I ran into this horrible attitude just yesterday on Medium. Somebody writing under a pseudonym published an article that has attracted a fair amount of supportive comments — questioning whether women have what it takes to hold high political office.
He brought up all the usual arguments against, like women are too emotional, to the point of being unstable for a few days every month, etc. Then he listed several women leaders he apparently disapproves of as evidence that women can very much be unfit for office simply because they are women.
His conclusion was that women need to to work hard to demonstrate that they actually are fit for leadership.
Of course, he didn't include in his list any of the many women who have led distinguished and highly respected political careers.
I commented to him that his presumptions were false and unacceptably sexist, so he blocked me.
This is the problem, isn't it? The presumption of women's inferiority. That attitude caused this guy to write an article that he doesn't even recognize as sexist. He thinks he's doing good by encouraging women to work harder than men to disprove his own baked-in presumption that women are not as capable or valuable as men.
All of that presumption is baked into the term "chick flick," isn't it? I don't know if that's actually the formal name of a film genre, but if it is it's a toxic name.
No man ever calls a woman a chick out of a sense of respect or dignity. The word "chick" itself presumes the inferiority of women. It means women are trivial and unserious compared to men — cute and maybe attractive, but not smart and powerful, etc.
I couldn't believe that article yesterday, and I'm a little discouraged by yours today. I didn't realize that any contemporary American man would still feel comfortable calling a film a chick flick.

* **Problem 1**
Answer these questions from the comment on sexism:
(a) According to the comment, what did the Medium article conclude that women need to do?
(b) What did the article's author do after being told that his presumptions were false and unacceptably sexist?
(c) What does the comment say the word "chick" itself presumes?
* **Problem 2**
Retype the portion of the comment on sexism between "All of that" and "a toxic name.", inclusive.

* **Provided records**
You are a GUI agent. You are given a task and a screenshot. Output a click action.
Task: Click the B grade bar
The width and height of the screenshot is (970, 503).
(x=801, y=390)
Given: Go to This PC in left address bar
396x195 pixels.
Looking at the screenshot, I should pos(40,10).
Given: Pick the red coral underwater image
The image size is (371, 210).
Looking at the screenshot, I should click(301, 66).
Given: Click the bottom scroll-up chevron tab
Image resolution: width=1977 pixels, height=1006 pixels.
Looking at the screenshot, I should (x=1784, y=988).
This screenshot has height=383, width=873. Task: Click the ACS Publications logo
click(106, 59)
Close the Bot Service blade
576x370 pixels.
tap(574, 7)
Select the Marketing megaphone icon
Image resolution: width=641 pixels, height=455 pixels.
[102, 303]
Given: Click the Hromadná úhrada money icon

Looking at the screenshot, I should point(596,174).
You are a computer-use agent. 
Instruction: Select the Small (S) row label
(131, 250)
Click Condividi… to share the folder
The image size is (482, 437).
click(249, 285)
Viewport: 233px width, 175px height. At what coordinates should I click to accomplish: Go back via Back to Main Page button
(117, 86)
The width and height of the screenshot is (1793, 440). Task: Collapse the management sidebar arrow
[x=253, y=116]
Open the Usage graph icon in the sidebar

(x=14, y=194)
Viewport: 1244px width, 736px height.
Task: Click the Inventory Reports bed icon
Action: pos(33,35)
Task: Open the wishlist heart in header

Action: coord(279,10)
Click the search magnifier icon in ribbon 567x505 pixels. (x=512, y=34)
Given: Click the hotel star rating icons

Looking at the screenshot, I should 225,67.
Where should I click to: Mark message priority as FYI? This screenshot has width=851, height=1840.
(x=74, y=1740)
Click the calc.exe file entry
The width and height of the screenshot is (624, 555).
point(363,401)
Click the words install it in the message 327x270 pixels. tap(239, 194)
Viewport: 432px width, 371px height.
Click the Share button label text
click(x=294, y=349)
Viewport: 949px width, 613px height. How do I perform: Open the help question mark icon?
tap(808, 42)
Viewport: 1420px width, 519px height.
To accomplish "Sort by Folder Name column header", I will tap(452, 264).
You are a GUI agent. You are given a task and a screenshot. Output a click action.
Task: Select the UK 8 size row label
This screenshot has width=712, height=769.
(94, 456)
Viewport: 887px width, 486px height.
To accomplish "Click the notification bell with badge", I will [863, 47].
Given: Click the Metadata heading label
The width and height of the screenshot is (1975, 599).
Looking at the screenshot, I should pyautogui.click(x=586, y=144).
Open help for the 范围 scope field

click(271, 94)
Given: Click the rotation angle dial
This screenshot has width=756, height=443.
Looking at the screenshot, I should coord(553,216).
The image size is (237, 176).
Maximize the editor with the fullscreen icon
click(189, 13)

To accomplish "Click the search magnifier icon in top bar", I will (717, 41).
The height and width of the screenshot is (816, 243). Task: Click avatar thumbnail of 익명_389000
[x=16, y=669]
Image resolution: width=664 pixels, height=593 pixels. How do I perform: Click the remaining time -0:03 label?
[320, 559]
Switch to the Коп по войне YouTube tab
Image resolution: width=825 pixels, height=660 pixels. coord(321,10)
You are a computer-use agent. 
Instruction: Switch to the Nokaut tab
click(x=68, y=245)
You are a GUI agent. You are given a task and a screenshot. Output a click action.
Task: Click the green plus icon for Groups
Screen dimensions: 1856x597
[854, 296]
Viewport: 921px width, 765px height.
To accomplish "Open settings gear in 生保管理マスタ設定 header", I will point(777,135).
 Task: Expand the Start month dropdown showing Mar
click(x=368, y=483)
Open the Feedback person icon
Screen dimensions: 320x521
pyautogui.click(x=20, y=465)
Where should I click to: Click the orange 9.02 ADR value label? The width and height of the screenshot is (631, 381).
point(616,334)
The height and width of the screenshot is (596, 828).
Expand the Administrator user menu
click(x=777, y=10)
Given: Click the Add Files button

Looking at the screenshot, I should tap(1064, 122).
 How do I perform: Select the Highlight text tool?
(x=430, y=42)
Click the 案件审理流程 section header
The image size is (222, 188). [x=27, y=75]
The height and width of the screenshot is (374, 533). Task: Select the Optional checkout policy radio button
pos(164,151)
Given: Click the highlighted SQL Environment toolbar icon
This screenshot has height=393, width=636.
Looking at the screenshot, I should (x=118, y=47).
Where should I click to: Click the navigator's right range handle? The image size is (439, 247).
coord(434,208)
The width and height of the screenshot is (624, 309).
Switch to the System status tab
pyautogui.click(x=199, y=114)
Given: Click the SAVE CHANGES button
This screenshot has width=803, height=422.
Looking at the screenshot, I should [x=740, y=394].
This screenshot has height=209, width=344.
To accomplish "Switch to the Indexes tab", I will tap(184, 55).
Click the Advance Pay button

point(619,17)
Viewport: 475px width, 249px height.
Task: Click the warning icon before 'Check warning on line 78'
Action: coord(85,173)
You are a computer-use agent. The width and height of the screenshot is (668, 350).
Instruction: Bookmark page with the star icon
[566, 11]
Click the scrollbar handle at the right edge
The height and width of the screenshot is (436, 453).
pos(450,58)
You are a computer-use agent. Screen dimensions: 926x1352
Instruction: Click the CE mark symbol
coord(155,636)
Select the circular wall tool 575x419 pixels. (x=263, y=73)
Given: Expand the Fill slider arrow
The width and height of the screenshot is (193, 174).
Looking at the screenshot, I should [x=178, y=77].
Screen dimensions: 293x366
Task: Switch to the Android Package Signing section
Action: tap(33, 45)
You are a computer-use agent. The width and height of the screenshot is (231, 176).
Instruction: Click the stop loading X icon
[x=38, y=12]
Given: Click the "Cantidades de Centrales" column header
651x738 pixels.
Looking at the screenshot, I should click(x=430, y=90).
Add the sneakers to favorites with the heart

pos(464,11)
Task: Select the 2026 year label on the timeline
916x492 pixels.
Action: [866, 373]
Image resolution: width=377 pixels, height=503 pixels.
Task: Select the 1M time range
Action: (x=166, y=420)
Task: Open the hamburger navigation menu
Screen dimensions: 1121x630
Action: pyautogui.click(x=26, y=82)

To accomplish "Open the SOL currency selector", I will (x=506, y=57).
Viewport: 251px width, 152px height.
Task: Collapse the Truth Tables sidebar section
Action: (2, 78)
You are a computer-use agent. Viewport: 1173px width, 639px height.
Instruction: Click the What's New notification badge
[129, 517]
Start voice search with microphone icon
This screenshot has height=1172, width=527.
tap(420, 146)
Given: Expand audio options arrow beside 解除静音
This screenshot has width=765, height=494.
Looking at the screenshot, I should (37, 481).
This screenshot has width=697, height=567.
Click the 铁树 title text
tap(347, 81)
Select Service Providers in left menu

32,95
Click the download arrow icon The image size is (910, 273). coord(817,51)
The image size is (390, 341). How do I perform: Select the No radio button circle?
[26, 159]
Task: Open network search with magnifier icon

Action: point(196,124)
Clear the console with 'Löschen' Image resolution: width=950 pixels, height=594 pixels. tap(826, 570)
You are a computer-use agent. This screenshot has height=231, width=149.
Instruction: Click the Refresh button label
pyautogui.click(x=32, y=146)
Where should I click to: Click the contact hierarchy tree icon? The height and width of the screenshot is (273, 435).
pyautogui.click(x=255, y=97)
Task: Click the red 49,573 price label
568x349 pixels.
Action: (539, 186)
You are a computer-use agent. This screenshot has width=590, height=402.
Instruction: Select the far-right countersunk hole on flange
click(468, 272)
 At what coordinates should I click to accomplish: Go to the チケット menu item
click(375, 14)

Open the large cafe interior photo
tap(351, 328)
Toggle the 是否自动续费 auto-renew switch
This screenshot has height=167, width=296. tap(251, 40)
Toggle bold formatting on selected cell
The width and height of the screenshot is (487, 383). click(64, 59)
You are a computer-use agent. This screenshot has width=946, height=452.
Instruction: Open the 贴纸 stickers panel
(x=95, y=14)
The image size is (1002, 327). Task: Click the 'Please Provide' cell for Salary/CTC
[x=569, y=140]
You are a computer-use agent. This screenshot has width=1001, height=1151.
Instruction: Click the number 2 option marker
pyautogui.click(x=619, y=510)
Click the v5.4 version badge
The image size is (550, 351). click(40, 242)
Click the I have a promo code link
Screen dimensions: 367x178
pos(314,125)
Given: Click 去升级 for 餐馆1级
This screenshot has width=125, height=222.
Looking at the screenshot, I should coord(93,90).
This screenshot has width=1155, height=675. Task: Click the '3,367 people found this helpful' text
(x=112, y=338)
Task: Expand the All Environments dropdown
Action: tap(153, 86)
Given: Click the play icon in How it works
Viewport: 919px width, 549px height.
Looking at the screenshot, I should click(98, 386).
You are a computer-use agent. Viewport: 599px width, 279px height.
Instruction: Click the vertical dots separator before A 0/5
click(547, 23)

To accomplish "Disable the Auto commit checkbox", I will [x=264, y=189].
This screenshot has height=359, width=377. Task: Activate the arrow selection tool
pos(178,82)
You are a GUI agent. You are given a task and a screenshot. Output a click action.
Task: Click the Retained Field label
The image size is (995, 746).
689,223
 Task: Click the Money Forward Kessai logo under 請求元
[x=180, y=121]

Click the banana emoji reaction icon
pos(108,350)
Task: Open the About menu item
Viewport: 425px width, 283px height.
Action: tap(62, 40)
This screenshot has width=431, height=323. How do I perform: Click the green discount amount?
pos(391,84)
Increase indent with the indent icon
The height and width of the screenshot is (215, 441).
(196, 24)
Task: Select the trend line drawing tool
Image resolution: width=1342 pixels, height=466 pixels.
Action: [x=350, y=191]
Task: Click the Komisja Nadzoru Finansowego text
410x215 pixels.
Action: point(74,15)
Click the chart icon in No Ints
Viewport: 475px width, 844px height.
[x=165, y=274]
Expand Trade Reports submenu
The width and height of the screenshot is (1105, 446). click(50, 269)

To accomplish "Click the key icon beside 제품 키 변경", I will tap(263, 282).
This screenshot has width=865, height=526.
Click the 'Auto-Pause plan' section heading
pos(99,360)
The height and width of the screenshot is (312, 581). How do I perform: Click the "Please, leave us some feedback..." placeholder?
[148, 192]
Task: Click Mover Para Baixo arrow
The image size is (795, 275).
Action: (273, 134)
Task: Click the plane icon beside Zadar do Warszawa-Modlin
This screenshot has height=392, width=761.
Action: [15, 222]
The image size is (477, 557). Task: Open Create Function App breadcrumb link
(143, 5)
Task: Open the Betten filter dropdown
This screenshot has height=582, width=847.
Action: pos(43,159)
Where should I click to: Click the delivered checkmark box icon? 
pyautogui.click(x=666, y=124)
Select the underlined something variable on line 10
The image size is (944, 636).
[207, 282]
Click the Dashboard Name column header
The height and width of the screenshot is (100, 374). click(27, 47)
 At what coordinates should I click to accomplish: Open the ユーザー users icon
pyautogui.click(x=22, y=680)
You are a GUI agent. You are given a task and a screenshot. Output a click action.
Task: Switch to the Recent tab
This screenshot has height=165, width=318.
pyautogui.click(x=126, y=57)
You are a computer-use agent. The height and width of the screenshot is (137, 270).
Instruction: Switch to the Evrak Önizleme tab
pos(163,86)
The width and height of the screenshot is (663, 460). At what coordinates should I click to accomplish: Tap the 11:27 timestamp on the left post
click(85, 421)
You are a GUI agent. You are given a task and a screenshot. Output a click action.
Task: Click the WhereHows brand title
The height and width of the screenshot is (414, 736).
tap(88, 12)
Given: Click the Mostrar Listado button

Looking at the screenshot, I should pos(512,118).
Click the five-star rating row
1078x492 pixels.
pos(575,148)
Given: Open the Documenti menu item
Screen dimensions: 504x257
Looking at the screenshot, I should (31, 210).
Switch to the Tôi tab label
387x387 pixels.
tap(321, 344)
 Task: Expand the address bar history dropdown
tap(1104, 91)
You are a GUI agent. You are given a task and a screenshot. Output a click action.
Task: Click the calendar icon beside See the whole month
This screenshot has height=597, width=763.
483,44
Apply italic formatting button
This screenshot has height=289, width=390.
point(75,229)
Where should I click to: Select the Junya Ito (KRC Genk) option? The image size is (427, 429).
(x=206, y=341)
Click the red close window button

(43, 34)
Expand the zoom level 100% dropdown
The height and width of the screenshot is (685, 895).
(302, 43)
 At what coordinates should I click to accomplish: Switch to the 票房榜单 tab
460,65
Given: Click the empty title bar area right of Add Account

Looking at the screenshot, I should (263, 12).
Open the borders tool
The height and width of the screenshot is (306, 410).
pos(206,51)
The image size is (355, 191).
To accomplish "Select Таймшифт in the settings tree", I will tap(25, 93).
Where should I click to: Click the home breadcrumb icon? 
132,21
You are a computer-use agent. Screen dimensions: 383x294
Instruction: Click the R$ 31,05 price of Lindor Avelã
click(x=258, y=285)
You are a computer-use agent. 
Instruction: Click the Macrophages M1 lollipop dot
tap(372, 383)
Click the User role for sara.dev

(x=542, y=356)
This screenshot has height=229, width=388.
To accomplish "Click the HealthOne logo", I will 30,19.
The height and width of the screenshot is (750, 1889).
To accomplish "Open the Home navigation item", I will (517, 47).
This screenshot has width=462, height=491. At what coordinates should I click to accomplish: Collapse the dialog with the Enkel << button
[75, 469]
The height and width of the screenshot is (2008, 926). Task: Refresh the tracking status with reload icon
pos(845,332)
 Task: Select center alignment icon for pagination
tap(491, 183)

* **Exercise response 1**
(a) Women need to work hard to demonstrate that they actually are fit for leadership.
(b) He blocked the commenter.
(c) The inferiority of women.

* **Exercise response 2**
All of that presumption is baked into the term "chick flick," isn't it? I don't know if that's actually the formal name of a film genre, but if it is it's a toxic name.